== Bacaan
Asal Usul Nama Burdah (2)
Muatan nilai sakral baju tersebut semakin besar, setelah pada 679, Mu’awiyah membelinya dari ahli waris Ka’ab seharga 10.000 dirham. Uniknya khalifah pertama Dinasti Umayyah itu kemudian memakainya seabgai busana kebesaran pada setiap ucapacara kenegaraan. Tujuannya satu, yaitu menabah pamor dan kewibawaan khalifah. Tradisi ini terus dilestarikan turun-temurun oleh para khalifah Dinasti Umayyah berikutnya.
Tradisi tersebut terus berlanjut bahkan setelah dinasti Muawwiyah runtuh dan diganti oleh Dinasti Abbasiyah. Dimulai ketika khalifah Ja’far al-Manshur, membeli baju itu – entah dari siapa – seharga 40.000 dirham dan memakainya sebagai busana kebesaran. Secara turun temurun , para khalifah Dinasti Abbasiyah melakukan hal yang sama.
====
== Data Tercatat
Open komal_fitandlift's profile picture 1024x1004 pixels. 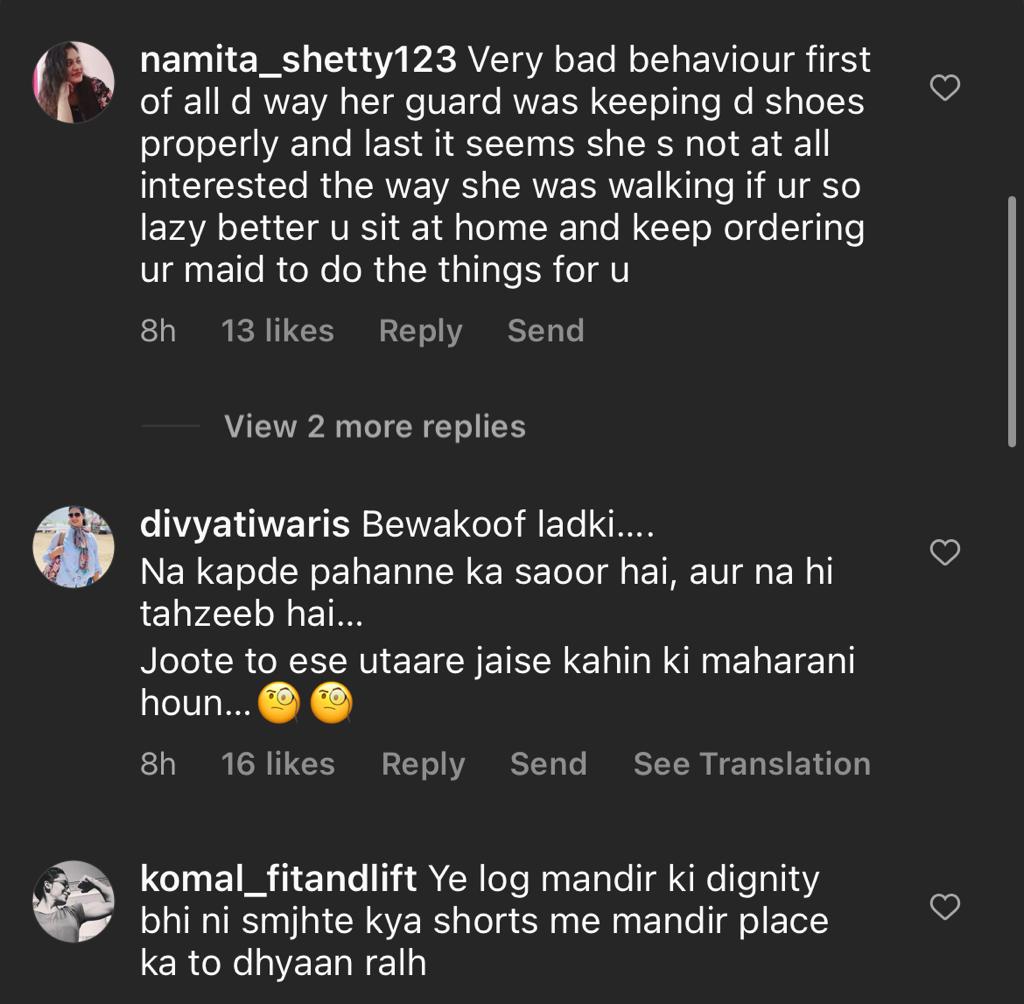[x=74, y=901]
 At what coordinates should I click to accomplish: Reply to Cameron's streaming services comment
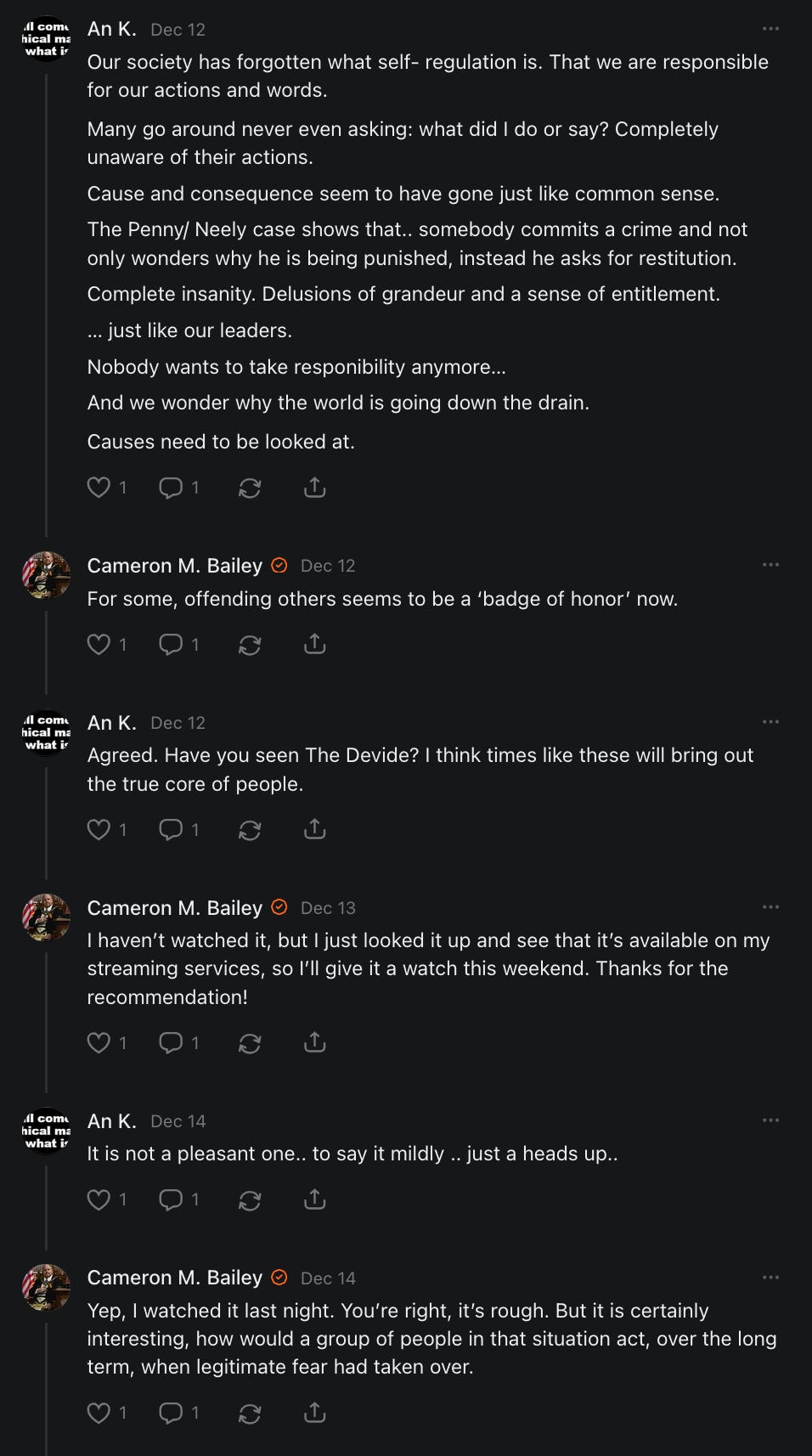pos(172,1042)
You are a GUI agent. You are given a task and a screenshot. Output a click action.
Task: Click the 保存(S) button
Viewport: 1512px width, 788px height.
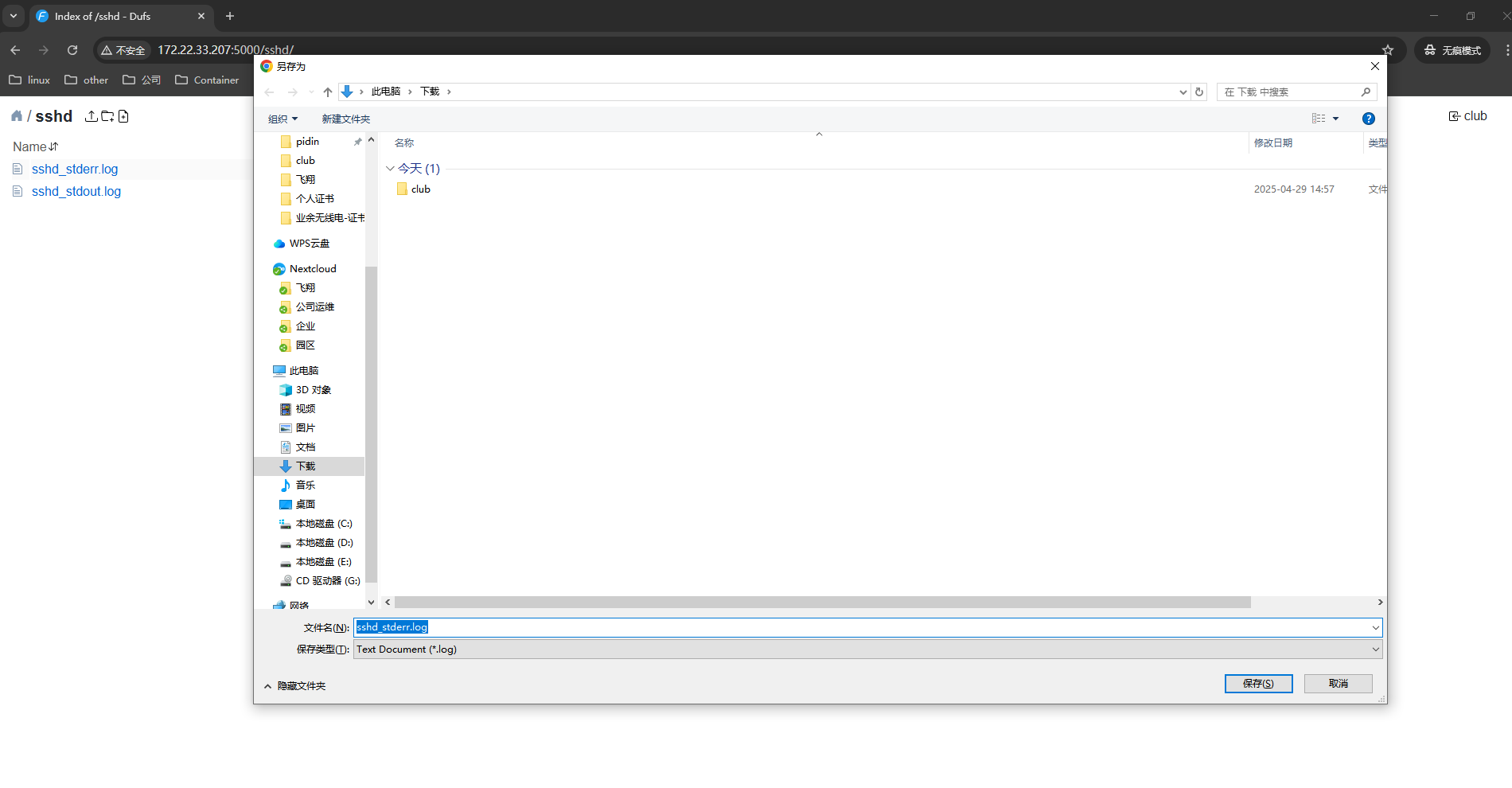point(1258,684)
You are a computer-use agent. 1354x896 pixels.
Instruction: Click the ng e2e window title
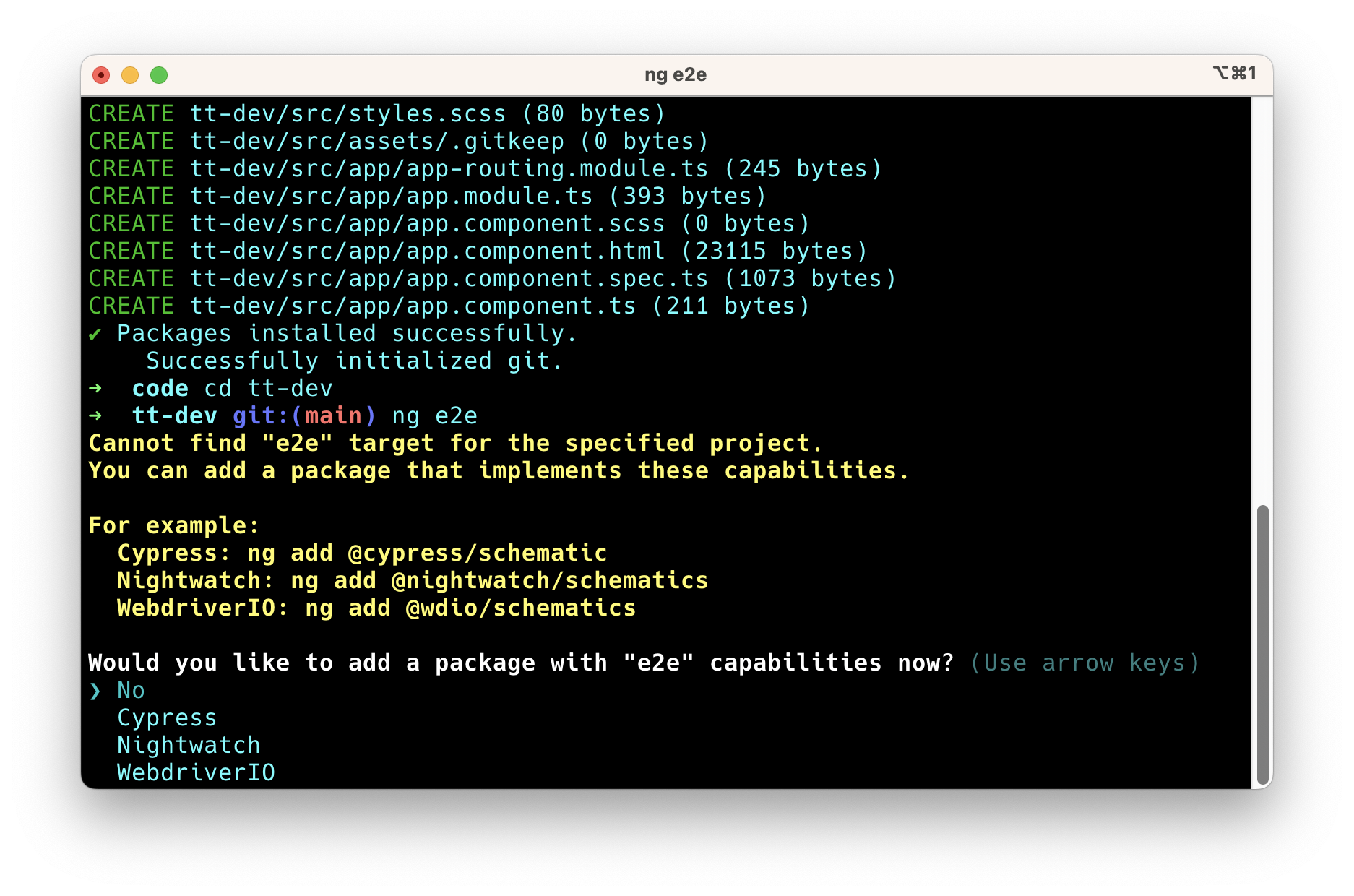click(x=676, y=73)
====
# Latihan A
Menurut bacaan tentang asal usul nama Burdah, berapa harga yang dibayar Mu’awiyah untuk membeli baju itu dari ahli waris Ka’ab?
# Latihan B
Ketik ulang bagian bacaan tentang asal usul nama Burdah, mulai dari "Muatan nilai sakral" sampai "Dinasti Umayyah berikutnya.", tanpa mengubah satu huruf pun.

# Jawaban Benar A
10.000 dirham.

# Jawaban Benar B
Muatan nilai sakral baju tersebut semakin besar, setelah pada 679, Mu’awiyah membelinya dari ahli waris Ka’ab seharga 10.000 dirham. Uniknya khalifah pertama Dinasti Umayyah itu kemudian memakainya seabgai busana kebesaran pada setiap ucapacara kenegaraan. Tujuannya satu, yaitu menabah pamor dan kewibawaan khalifah. Tradisi ini terus dilestarikan turun-temurun oleh para khalifah Dinasti Umayyah berikutnya.